Yeah, I guess... I'm not sure what you mean exactly. However, my 22-word summaries would seem to exemplify how this could be done. (It is easy to construct one for the lowest trumps as well, depending on the ordering. See Marco's chart for examples.) You suggest that you've come to some recent realizations, regarding the Three Worlds trope and regarding the mnemonic aspect of the trumps. However, I don't see what is new here except the placement of the Devil within those three groups, and I don't see what that adds.Ross G. R. Caldwell wrote:The order of the particular cards in them is easy once the groups are down. Why the designer chose those groups is explained by the three classes of subject matter, which I have called for convenience - snappy - earthly, moral, and heavenly.
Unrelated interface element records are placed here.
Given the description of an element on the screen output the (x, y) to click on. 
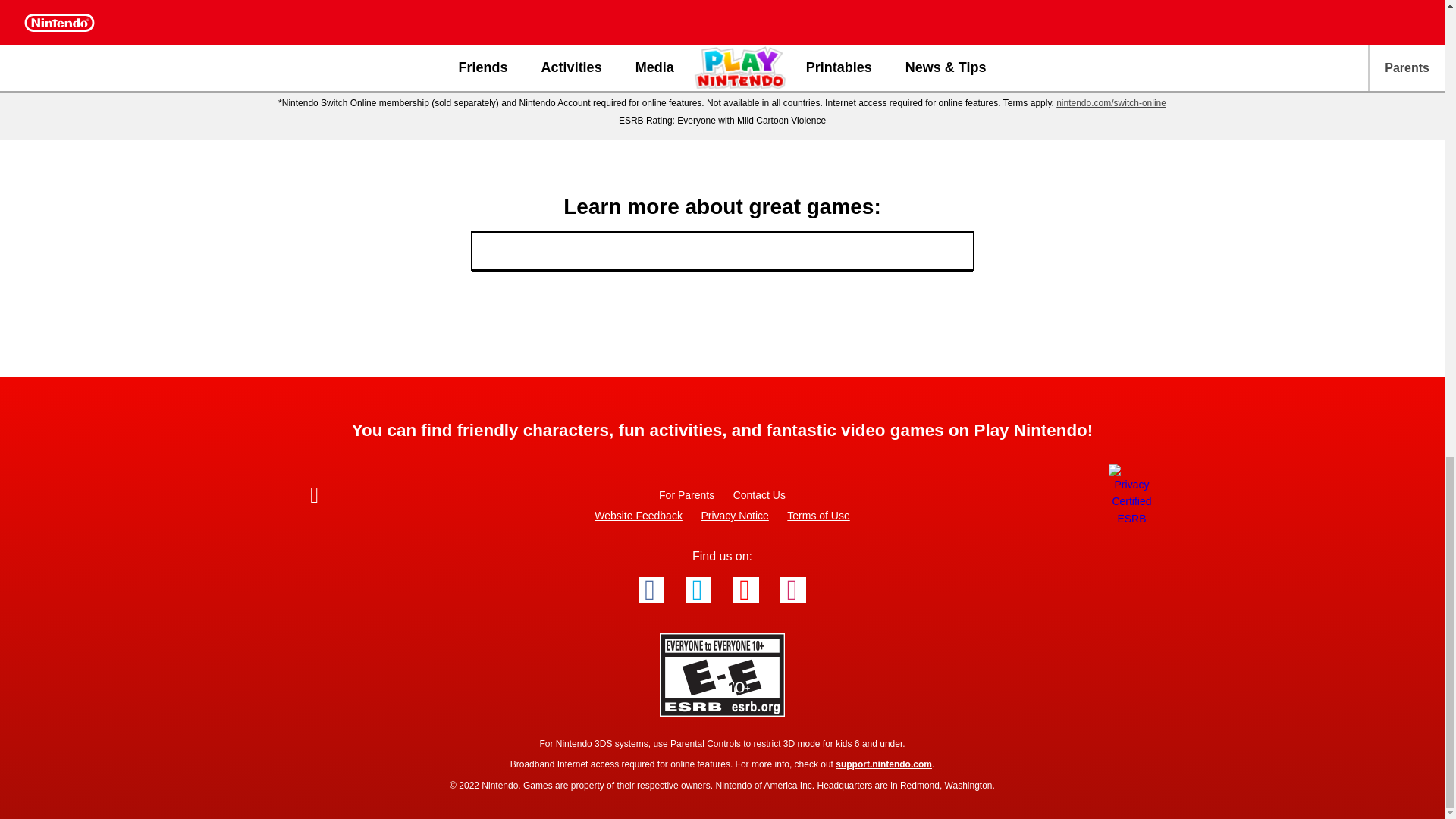
Nintendo (355, 497)
Facebook (651, 589)
Instagram (793, 589)
official site (715, 62)
Twitter (698, 589)
support.nintendo.com (883, 764)
For Parents (686, 494)
Terms of Use (817, 515)
Website Feedback (638, 515)
YouTube (745, 589)
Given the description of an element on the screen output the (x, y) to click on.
They learned the highest and lowest group first, not an iconographic group, but the only group that mattered in practical terms because it was the only group that counted, literally. The iconography of this ludic group - highest and lowest - then matches where they go in relation to the rest of the cards in their part of the threefold iconographic divisions. This means low people and big ideas.
If the places are arbitrary, in what sense are they explained? Or memorable? The goal should be to find a reading of the trumps and their arrangement which is not arbitrary. Again, this is the great insight of Dummett's riddle -- it's about the sequence.Ross G. R. Caldwell wrote:Why the inventor chose the rest of the particular subjects, or rather why those subjects were obviously groups for the original audience, is the more difficult business, which has to be argued carefully (and usually clumsily by me), from art history and documentary history. I think I've got a good explanation for all the sections, and why each subject would have made clear sense in the group and fallen immediately into its (sometimes arbitrary) place in the group for the original audience, but I know my rhetorical skills are frequently not up to the task of convincing my own audience. Now that I'm standing on firm ground, however, I'm not afraid to keep trying.
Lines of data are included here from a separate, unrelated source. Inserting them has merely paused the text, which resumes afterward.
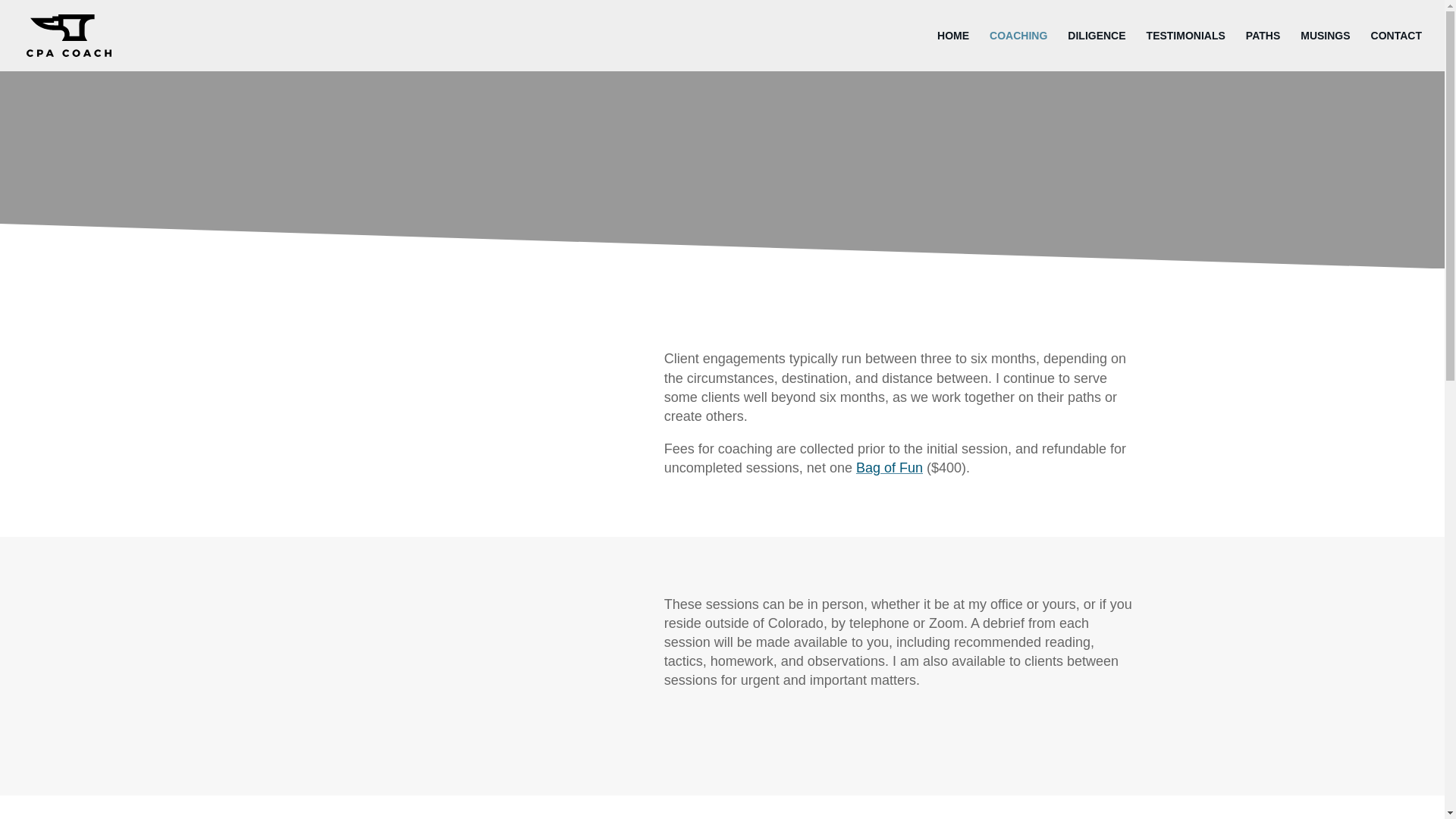
Bag of Fun (889, 467)
TESTIMONIALS (1186, 50)
CONTACT (1396, 50)
DILIGENCE (1096, 50)
MUSINGS (1324, 50)
COACHING (1018, 50)
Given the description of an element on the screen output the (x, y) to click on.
Also, rather than arguing from art history and documentary history, which are necessary background but largely uninformative regarding a particular novel work of art, the primary fact is the Tarot trump cards and their known sequences. Tarot enthusiasts are always taking meaning from somewhere else, and giving short shrift to the trumps of an actual deck and how they work together to create meaning.
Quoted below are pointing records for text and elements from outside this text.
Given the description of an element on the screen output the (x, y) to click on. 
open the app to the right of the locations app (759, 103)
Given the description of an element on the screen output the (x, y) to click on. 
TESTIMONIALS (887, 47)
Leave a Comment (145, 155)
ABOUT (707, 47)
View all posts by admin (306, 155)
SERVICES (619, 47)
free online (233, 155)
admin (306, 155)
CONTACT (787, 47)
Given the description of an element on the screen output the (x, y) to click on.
Finally, regarding the Bolognese deck, I can't really see a pattern in the one or two lights at the top of some cards. Paired cards, like Love and Chariot, might have either one or two lights to indicate the order of the pairs. Temperance, Justice, and Fortitude might have two, one, or no lights, again to indicate their ordering. This could have been used as a mnemonic tool, if it had been done differently. As it actually appears, however, it does not seem to be helpful.
Again, that was fun, and hopefully a productive exercise. Thanks again.